- _Passage provided_
####

And one woman
The scene was a publisher’s office in Mexico City. Three journalists were interviewing me at once. My novel about Cortes and the Mexican conquest had just been published and had attracted a lot of attention. More than the publisher had anticipated.
Two of the journalists liked my take on Mexican history. The third absolutely did not.
Why was he so upset?
It was the things I had written about a woman called La Malinche. Five hundred years after her death, she still provoked controversy across Mexico.
And her place in the country’s history is unparalleled.
Cortes and Malinali
When Spanish conquistador, Hernan Cortes, landed in the Yucatan in 1519, he subdued the local people with a brutal show of force. Awed by sixteenth century cannons and warhorses, they tried to appease him with gifts of gold and girls.
Cortes was happy to accept these tokens. He chose a young woman, Malinali, later known to history as La Malinche, as his personal concubine.
Malinali’s exact origins are unclear. Some believe she was a Mayan princess who was captured and sold as a slave.
Wherever she came from, she was an extraordinary young woman with an acute intelligence and a flair for languages. She could already speak several local dialects and was fluent in the nahuatl of the Mexican overlords, the Aztecs. She learned Spanish astonishingly quickly.
Help from local tribes
Through Malinali, Cortes discovered that there was infighting and disunity among the local tribes. The only thing they had in common was a vitriolic hatred of the Aztecs. He decided to use this information for his own ends.
It was the oldest trick in the book: divide and conquer.
Against the explicit orders of his superiors in Cuba, Cortes set off inland. He was bombarded with a mountain of treasure by the people along the way, and his tiny army grew with the addition of thousands of local warriors.
Within a few weeks, he was at the gates of the Aztec’s capital, Tenochtitlan, the site of modern day Mexico City.
He had the country and all its riches within his grasp.
Cortes could not have got this far purely by force of arms, despite his steel and gunpowder. He had set off from Cuba with just five hundred Spanish troops while the Aztecs numbered millions.
So, how did Cortes do it?
It seems that Malinali helped him to persuade the local chieftains that he was a returning god, the legendary Feathered Serpent. She may have even believed it herself. Her motives, what she said and how she said it remain a mystery. But in almost every contemporary drawing and painting of Cortes’ entrada, Malinali is at his side, whispering in his ear.

####

- _Information provided_
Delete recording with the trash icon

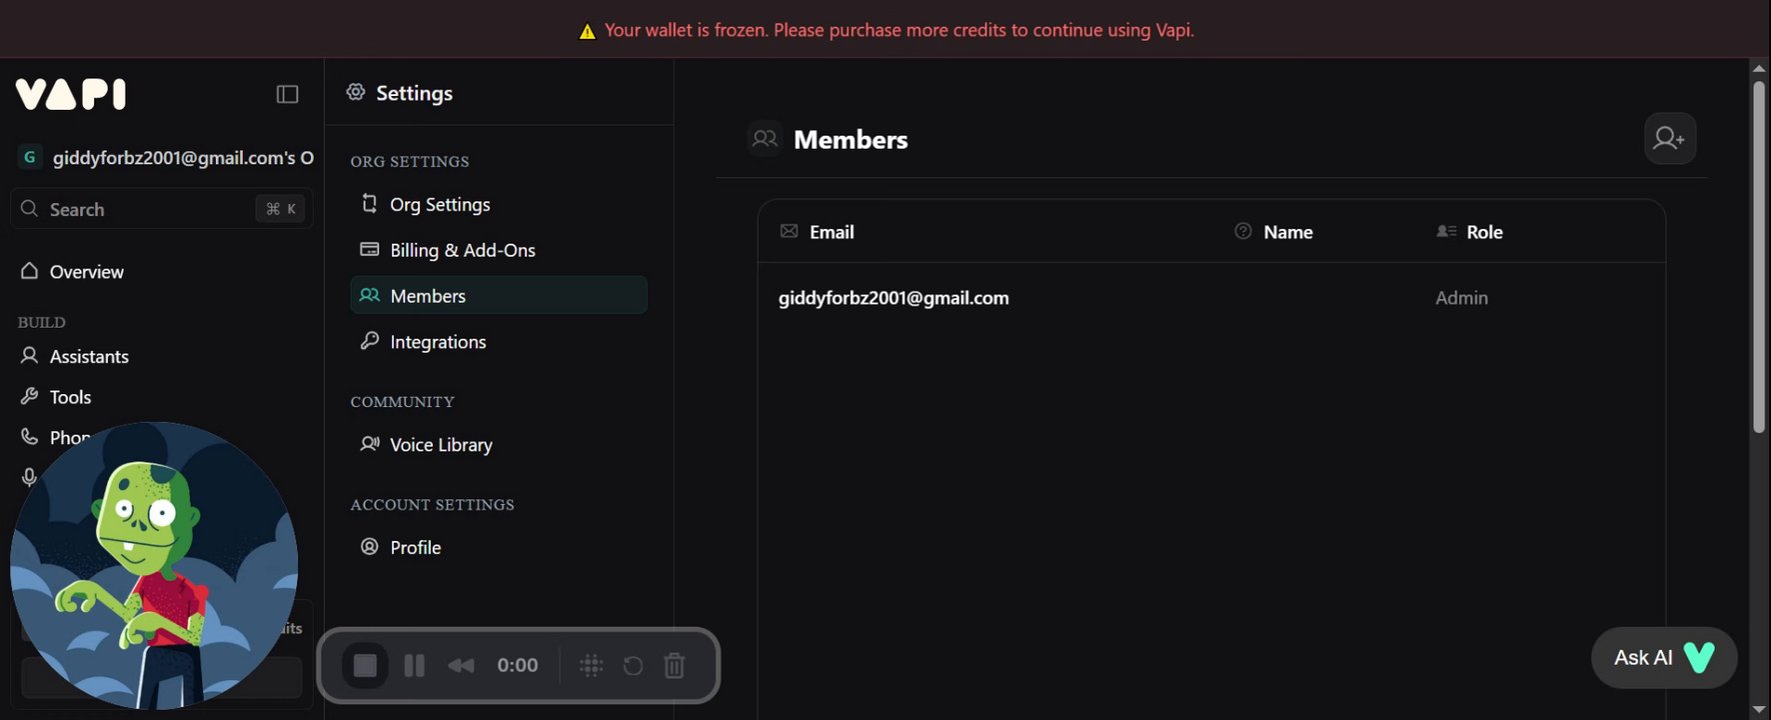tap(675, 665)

####

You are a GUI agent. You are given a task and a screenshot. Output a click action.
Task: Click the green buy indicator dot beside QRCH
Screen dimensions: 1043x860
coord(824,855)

####

- _Requirement_
Could you extract everything from "And her place" down to "gold and girls." from the text about Cortes and La Malinche above?

- _Written response_
And her place in the country’s history is unparalleled.
Cortes and Malinali
When Spanish conquistador, Hernan Cortes, landed in the Yucatan in 1519, he subdued the local people with a brutal show of force. Awed by sixteenth century cannons and warhorses, they tried to appease him with gifts of gold and girls.